## Lesetext
━━━━━━

Welche Rolle spielt das soziale Umfeld bei der Entwicklung des Selbstbilds?

2 Antworten

Von Experte rotesand bestätigt

Ich glaube das spielt die größte Rolle überhaupt.


vanOoijen  12.03.2024, 21:56

Vielen Dank für den 🌟.

0
rotesand  02.03.2024, 17:41

Siehe meine Antwort, ich habe dazu deutlich ausgeführt.

Du hast das in wenigen Worten komprimiert; danke dafür.

━━━━━━

## Gezeigte Einträge
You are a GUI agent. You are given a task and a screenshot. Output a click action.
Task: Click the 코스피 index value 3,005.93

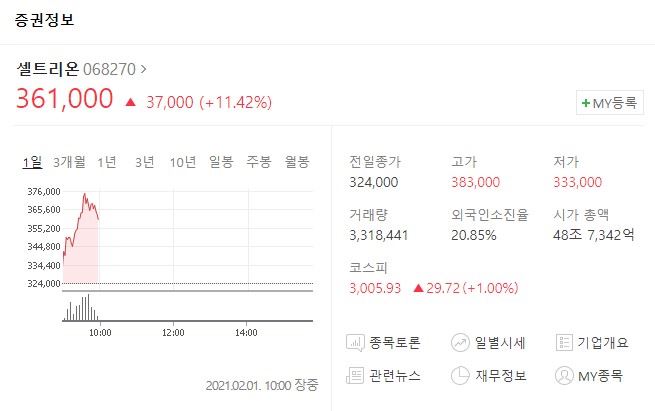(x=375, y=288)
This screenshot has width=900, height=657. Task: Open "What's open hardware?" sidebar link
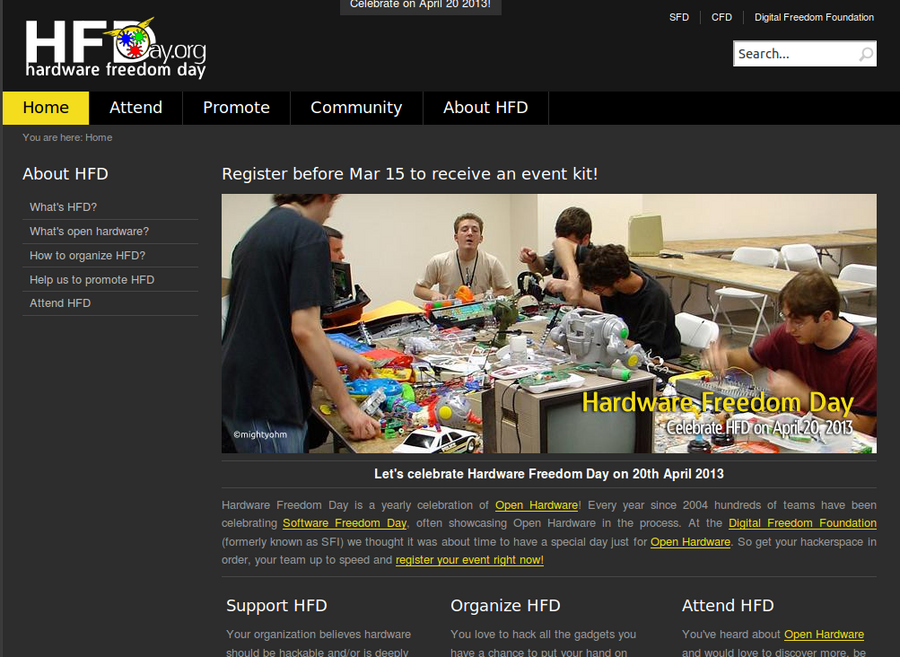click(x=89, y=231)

━━━━━━

## Übungsaufgabe 1
Beantworten Sie die folgenden Fragen zum Lesetext:
(a) Wie viele Antworten werden angegeben?
(b) Welcher Experte hat bestätigt?
(c) An welchem Datum schrieb vanOoijen seinen Beitrag?
## Übungsaufgabe 2
Tippen Sie aus dem Lesetext alles von „Ich glaube das“ bis hinunter zu „komprimiert; danke dafür.“ ab.
## Übungsaufgabe 3
Warum bedankt sich rotesand im letzten Satz des Lesetexts? Antworten Sie in ein bis drei Sätzen.

## Endergebnis 1
(a) 2 Antworten
(b) rotesand
(c) 12.03.2024

## Endergebnis 2
Ich glaube das spielt die größte Rolle überhaupt.


vanOoijen  12.03.2024, 21:56

Vielen Dank für den 🌟.

0
rotesand  02.03.2024, 17:41

Siehe meine Antwort, ich habe dazu deutlich ausgeführt.

Du hast das in wenigen Worten komprimiert; danke dafür.

## Endergebnis 3
Rotesand bedankt sich, weil die angesprochene Person das in wenigen Worten komprimiert hat.